After applying the mdoel we can see that it predicted that 1913 of our customers prefer ACer and the rest of 3087 prefer Sony.
#Applying the mdoel to the incomplete data
finalPredictionBrand <- predict(treeFit, newdata = incomplete)
#summary of the results
summary(finalPredictionBrand)## Acer Sony
## 1913 3087
#adding the predicted values to the incomplete data and bringing back the other features
completeNewData <- incompletef[c(1,2,3,4,5,6)]
completeNewData <- cbind(completeNewData, predictedBrand = finalPredictionBrand)
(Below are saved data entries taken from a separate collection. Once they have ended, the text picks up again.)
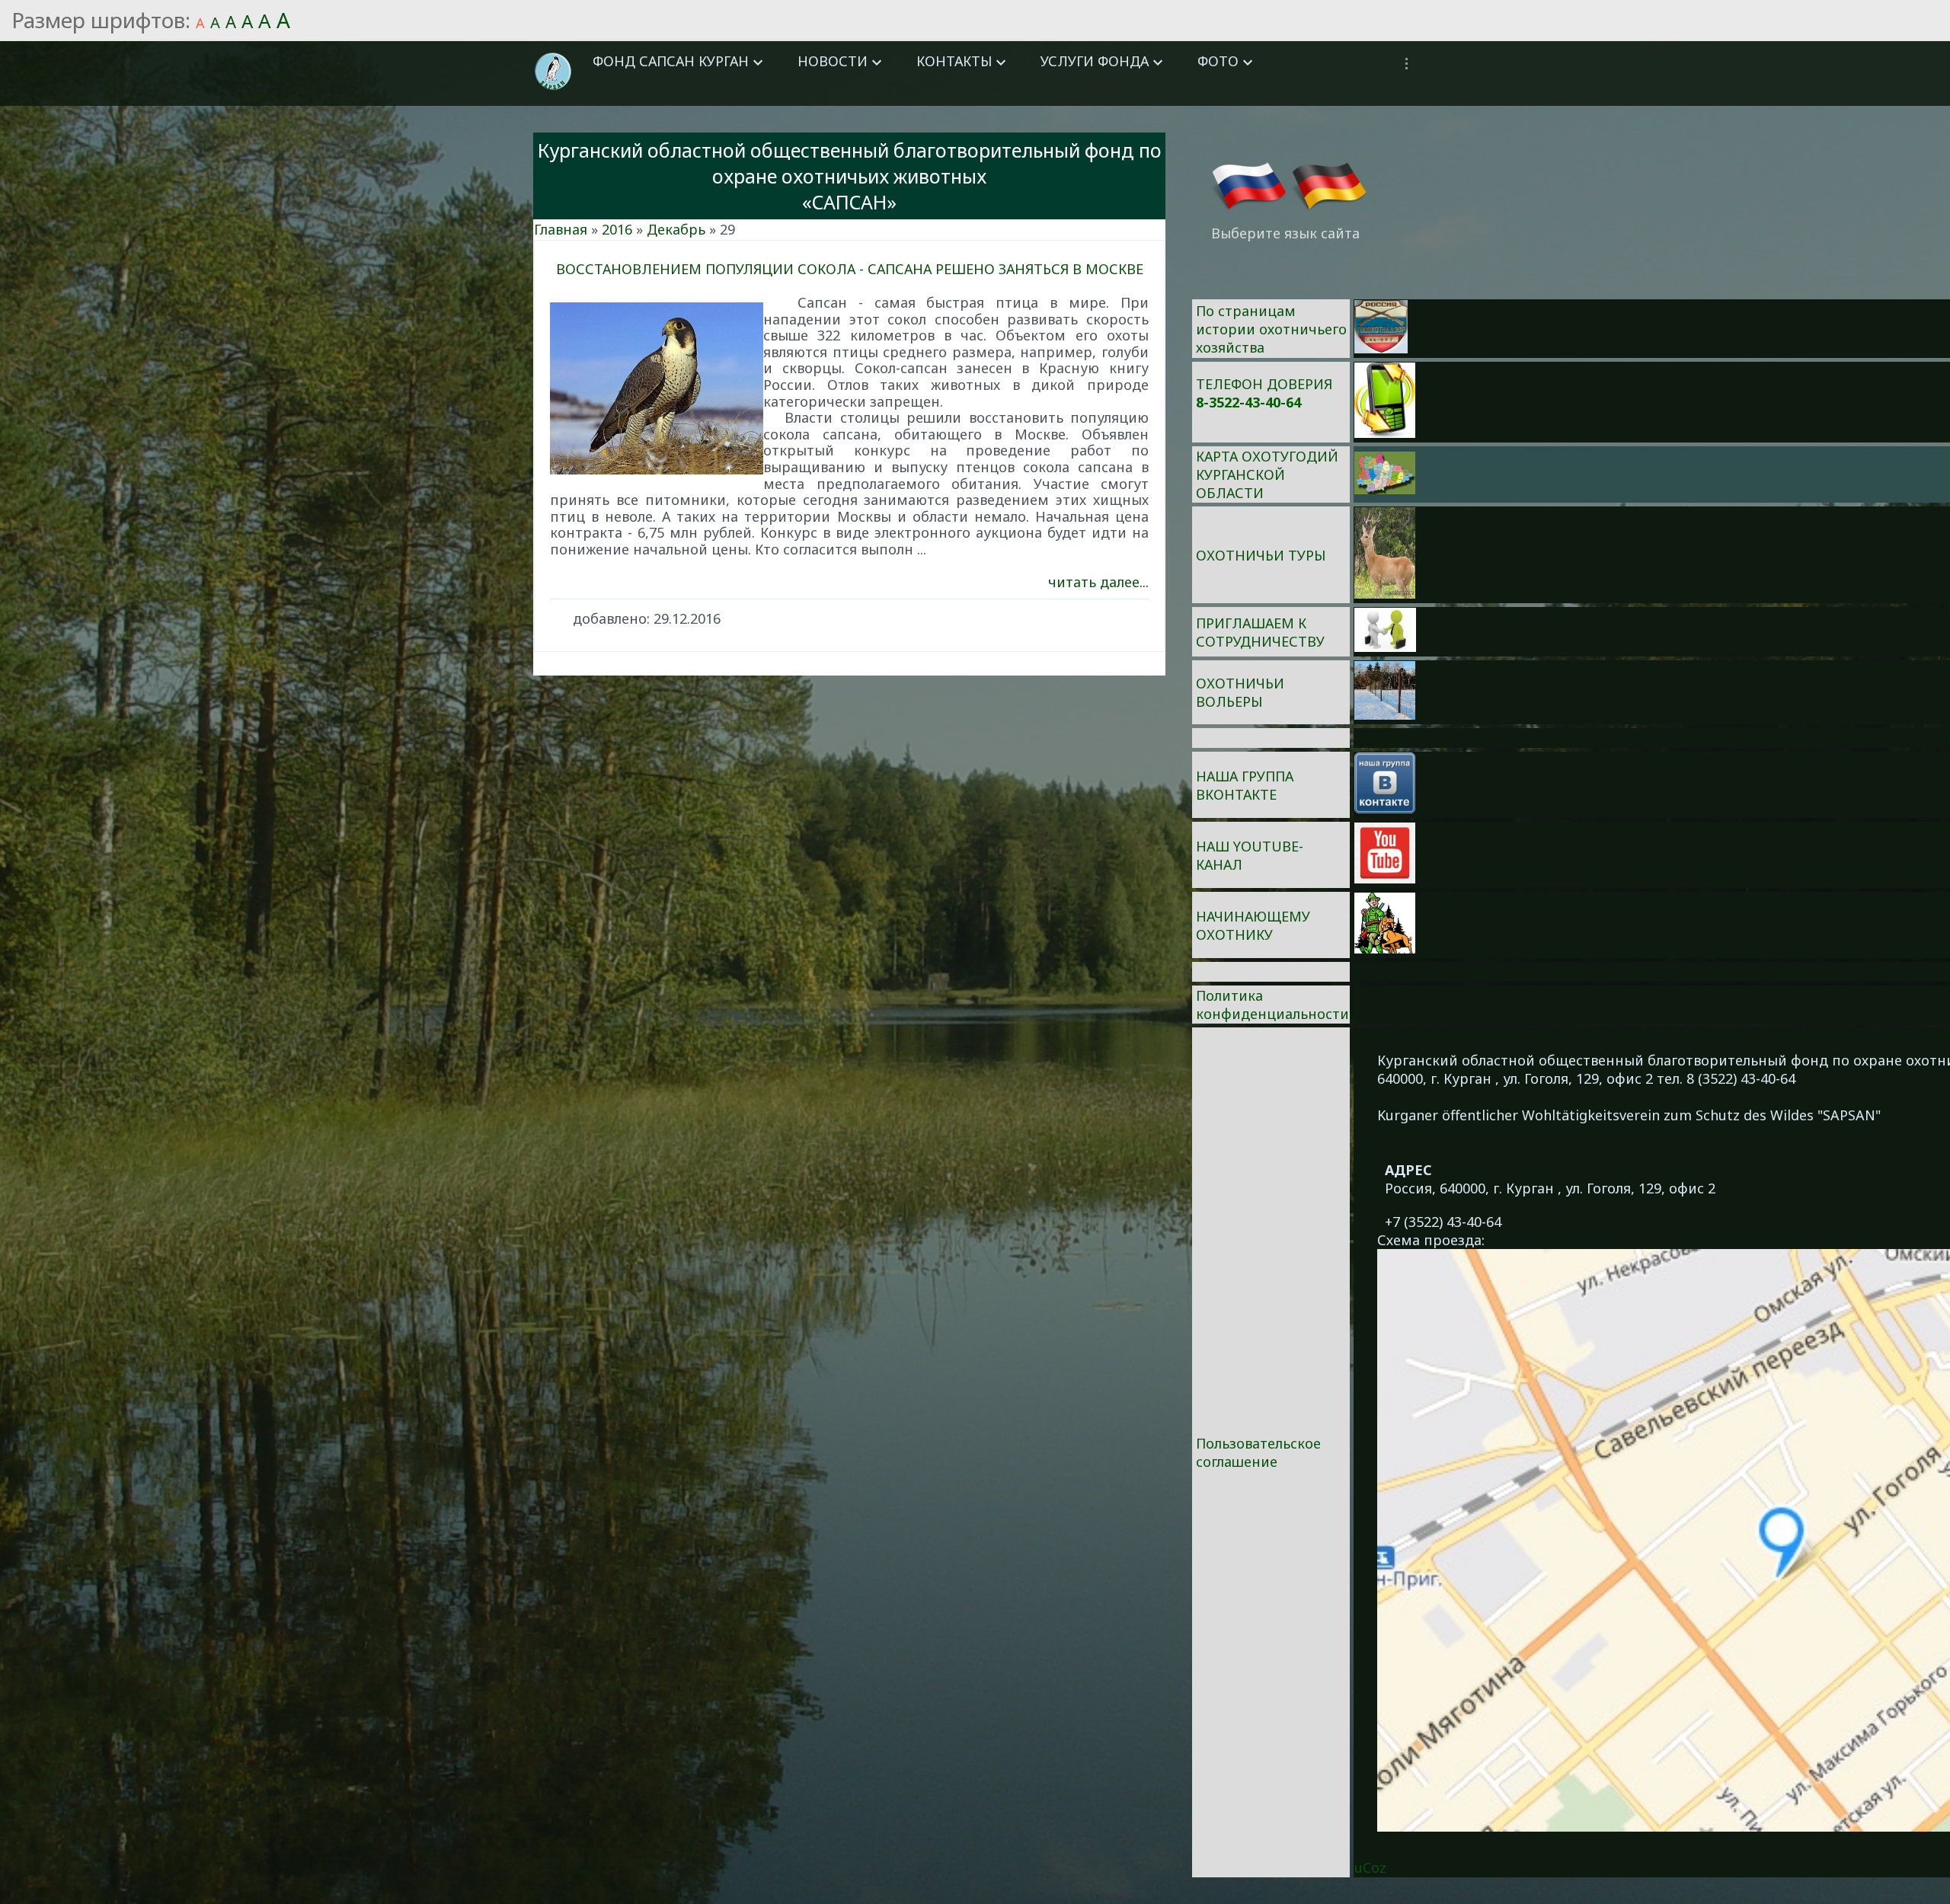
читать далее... (1098, 582)
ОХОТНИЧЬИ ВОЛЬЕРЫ (1240, 692)
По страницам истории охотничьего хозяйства (1271, 329)
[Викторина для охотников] (1381, 348)
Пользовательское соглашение (1258, 1452)
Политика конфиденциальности (1272, 1004)
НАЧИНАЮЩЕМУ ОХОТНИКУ (1253, 925)
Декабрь (676, 229)
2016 (617, 229)
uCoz (1370, 1867)
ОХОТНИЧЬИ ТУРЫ (1260, 555)
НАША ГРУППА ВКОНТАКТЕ (1244, 785)
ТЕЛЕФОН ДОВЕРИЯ (1264, 384)
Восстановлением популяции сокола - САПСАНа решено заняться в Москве (849, 269)
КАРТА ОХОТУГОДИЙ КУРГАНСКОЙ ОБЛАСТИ (1267, 474)
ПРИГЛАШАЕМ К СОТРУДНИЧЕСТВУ (1260, 632)
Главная (560, 229)
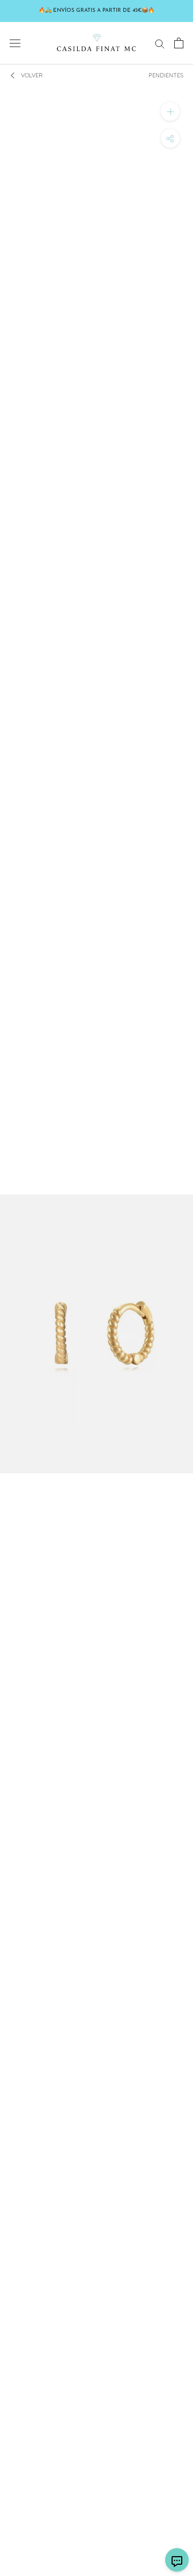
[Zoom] (170, 111)
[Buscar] (160, 43)
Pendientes (166, 75)
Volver (31, 75)
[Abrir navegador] (15, 43)
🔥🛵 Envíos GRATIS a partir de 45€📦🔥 (96, 10)
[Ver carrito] (178, 43)
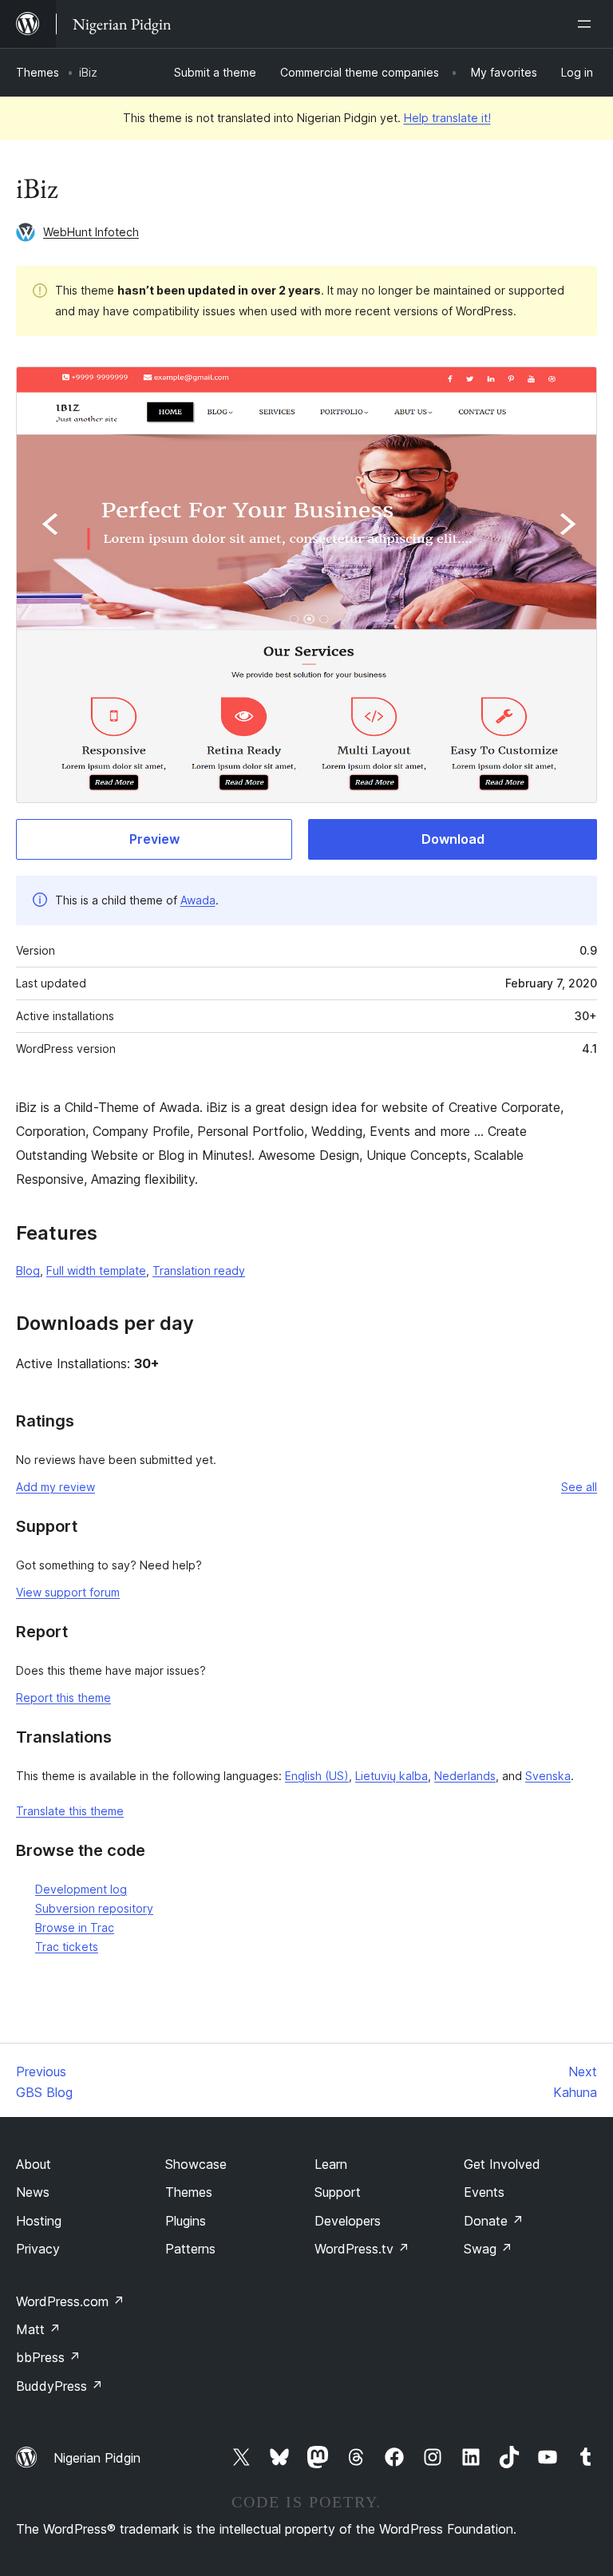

head(completeNewData)## salary age elevel car zipcode credit predictedBrand
## 1 110499.74 54 3 15 4 354724.18 Acer
## 2 140893.78 44 4 20 7 395015.34 Sony
## 3 119159.65 49 2 1 3 122025.09 Acer
## 4 20000.00 56 0 9 1 99629.62 Sony
## 5 93956.32 59 1 15 1 458679.83 Acer
## 6 41365.43 71 2 7 2 216839.72 Acer
The proportions of the two brands in the predicted data confirm the above statement. It’s visible that there are more customers that prefer the Sony brand than Acer. It’s interesting that this proportion is similar to the one in the complete data. We expected this because the two sets of data have similar distributions.
After doing the analysis and all the predictions, even though we have a good accuracy and the model seems to work properly we cannot be content because we knew from the beggining that the data has an abnormal distribution and it looks like it came from a stratificated sampling process. Because of this the data that we it’s not representative for the population. Anyhow, the decision tree,beeing a non parametric model is not highly sensitive to abnormal data distribution so we continued with the process.
To fully correct this and to be able to use the data in the future with higher confidence we need to collect data in a way that it will be representative for the population.